* _RECORDS PROVIDED_:
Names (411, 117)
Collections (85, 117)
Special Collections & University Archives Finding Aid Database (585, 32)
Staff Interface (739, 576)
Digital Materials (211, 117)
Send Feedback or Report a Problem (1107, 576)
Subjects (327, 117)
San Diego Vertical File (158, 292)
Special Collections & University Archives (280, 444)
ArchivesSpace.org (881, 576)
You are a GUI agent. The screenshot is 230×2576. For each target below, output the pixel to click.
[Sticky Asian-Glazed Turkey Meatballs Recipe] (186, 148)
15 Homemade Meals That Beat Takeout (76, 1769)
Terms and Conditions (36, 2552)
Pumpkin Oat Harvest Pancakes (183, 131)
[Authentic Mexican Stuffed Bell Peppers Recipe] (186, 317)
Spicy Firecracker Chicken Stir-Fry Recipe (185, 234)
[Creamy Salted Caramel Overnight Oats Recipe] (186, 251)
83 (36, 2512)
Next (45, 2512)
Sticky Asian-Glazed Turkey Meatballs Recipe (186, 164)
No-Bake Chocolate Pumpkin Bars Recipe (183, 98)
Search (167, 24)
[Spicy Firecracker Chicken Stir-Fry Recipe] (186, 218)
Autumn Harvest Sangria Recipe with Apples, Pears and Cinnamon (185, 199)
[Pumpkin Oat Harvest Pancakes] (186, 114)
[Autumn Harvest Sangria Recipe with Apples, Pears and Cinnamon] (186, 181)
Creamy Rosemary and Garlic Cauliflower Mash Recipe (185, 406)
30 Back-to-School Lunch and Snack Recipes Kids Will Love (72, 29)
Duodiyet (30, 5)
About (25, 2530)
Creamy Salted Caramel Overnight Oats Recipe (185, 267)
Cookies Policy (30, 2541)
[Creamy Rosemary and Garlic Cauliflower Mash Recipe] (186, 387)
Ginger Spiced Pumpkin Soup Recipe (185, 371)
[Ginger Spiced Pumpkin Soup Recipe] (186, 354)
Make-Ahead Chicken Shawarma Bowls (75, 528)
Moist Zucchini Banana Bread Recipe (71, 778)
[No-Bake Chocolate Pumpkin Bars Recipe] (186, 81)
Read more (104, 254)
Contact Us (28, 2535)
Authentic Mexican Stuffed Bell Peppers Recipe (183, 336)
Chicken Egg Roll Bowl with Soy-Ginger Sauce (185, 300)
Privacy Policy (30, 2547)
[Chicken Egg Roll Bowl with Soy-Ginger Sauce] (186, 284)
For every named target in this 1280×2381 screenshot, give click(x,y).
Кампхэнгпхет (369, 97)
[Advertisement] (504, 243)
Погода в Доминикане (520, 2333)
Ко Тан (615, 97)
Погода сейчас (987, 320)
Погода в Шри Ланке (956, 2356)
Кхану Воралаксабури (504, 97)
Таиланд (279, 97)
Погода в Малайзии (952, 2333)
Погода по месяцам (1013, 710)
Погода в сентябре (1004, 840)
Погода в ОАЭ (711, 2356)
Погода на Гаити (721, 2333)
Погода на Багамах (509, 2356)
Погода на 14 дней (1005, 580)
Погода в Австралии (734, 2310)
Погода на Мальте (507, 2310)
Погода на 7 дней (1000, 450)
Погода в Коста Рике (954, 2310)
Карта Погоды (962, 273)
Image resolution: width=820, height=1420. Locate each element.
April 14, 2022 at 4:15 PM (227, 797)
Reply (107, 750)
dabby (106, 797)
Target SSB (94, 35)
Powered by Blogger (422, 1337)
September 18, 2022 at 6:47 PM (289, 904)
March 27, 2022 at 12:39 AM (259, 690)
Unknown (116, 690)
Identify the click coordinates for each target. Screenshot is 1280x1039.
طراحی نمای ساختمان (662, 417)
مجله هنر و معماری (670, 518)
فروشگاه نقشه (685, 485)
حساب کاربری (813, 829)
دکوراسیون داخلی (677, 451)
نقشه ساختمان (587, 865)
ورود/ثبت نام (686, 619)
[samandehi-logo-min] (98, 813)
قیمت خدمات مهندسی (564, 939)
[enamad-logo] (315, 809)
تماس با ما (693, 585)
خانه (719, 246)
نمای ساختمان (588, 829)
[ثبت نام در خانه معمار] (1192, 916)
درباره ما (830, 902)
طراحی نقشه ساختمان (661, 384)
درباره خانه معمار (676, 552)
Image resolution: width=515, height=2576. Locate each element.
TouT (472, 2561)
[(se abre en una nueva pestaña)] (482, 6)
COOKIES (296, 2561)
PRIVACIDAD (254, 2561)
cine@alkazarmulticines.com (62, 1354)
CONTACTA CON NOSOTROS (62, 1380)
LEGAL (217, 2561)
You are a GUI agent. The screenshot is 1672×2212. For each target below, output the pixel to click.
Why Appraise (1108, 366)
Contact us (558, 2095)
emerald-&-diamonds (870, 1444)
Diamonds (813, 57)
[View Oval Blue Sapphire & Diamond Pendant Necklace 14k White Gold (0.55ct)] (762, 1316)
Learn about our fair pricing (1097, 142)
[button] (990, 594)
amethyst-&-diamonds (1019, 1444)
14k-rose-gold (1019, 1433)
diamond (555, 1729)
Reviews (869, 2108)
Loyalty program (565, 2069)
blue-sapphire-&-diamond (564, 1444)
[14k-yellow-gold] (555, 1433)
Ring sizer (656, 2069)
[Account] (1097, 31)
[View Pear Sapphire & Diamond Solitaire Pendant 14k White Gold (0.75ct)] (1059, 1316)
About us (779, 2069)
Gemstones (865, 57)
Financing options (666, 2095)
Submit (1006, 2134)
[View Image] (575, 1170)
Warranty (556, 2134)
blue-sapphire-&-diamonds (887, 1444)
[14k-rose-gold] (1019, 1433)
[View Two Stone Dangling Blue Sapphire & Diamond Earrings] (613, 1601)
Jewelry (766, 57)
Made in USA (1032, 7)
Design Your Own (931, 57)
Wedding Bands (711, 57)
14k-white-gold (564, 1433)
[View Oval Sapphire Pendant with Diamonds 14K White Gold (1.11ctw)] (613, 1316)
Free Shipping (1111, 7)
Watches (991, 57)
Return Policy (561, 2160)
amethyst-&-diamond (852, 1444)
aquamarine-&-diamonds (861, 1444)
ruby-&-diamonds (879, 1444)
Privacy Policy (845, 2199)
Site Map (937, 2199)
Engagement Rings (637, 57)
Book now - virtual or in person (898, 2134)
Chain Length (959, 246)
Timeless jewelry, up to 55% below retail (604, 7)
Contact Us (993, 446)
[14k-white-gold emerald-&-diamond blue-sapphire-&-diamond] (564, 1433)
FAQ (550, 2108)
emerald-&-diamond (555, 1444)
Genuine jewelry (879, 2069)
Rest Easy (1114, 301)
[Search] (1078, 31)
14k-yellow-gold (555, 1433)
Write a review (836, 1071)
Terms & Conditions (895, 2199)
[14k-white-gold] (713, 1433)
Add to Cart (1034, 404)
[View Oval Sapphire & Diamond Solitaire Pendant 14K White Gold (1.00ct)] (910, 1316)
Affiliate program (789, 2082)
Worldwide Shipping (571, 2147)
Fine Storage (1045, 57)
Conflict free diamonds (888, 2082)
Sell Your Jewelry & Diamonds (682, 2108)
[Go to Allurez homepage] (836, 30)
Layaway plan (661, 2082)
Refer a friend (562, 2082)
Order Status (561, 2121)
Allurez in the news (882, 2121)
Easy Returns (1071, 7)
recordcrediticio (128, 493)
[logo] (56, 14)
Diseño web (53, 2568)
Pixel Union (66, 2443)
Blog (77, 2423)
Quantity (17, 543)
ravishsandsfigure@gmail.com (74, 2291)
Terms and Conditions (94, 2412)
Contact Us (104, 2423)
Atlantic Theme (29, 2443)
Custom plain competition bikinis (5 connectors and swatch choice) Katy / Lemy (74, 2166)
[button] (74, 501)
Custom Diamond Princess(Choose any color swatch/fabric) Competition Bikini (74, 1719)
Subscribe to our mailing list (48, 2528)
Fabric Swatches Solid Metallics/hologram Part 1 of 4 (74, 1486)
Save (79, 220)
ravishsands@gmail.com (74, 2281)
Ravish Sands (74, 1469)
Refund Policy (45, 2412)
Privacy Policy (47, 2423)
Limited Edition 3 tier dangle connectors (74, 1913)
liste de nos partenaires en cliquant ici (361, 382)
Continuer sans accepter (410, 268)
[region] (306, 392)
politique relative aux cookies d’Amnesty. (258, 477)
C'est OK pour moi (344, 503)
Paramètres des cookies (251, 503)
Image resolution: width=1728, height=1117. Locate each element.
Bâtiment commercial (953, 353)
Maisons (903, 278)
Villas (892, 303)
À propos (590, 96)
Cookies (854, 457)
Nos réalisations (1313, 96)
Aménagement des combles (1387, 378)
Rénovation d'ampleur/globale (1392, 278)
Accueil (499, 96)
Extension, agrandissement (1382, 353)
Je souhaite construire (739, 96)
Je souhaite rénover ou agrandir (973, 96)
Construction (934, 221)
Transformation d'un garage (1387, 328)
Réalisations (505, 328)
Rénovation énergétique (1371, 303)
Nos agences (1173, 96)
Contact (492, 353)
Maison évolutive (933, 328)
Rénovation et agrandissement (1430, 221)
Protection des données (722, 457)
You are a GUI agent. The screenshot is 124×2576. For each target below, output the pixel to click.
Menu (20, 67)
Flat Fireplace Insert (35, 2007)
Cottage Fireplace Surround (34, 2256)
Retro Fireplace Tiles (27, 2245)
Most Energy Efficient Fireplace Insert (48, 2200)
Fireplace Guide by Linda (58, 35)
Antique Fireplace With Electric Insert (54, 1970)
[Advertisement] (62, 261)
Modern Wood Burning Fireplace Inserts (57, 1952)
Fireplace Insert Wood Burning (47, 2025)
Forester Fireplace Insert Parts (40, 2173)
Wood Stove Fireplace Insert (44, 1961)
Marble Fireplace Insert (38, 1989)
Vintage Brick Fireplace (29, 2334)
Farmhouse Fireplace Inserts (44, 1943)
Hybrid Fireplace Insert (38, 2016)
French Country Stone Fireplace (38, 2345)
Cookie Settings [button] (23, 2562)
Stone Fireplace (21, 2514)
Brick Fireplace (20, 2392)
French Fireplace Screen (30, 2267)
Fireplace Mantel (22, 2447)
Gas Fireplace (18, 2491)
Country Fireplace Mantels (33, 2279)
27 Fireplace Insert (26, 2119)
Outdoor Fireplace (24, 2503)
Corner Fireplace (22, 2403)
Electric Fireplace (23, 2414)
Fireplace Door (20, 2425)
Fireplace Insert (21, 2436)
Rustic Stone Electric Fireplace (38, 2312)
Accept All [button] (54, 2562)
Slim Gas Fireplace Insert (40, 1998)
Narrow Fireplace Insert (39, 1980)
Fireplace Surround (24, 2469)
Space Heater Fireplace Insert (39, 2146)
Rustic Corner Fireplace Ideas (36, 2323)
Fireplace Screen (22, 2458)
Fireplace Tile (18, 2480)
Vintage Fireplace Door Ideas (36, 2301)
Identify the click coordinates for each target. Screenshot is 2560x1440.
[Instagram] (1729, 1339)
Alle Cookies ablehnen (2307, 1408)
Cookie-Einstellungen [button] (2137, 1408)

* _YOUR GOAL_: Return nothing but the lines from the top of the records above through the line that has "ArchivesSpace.org (881, 576)". Keep each one exact.

* _ANSWER TO THIS TASK_:
Names (411, 117)
Collections (85, 117)
Special Collections & University Archives Finding Aid Database (585, 32)
Staff Interface (739, 576)
Digital Materials (211, 117)
Send Feedback or Report a Problem (1107, 576)
Subjects (327, 117)
San Diego Vertical File (158, 292)
Special Collections & University Archives (280, 444)
ArchivesSpace.org (881, 576)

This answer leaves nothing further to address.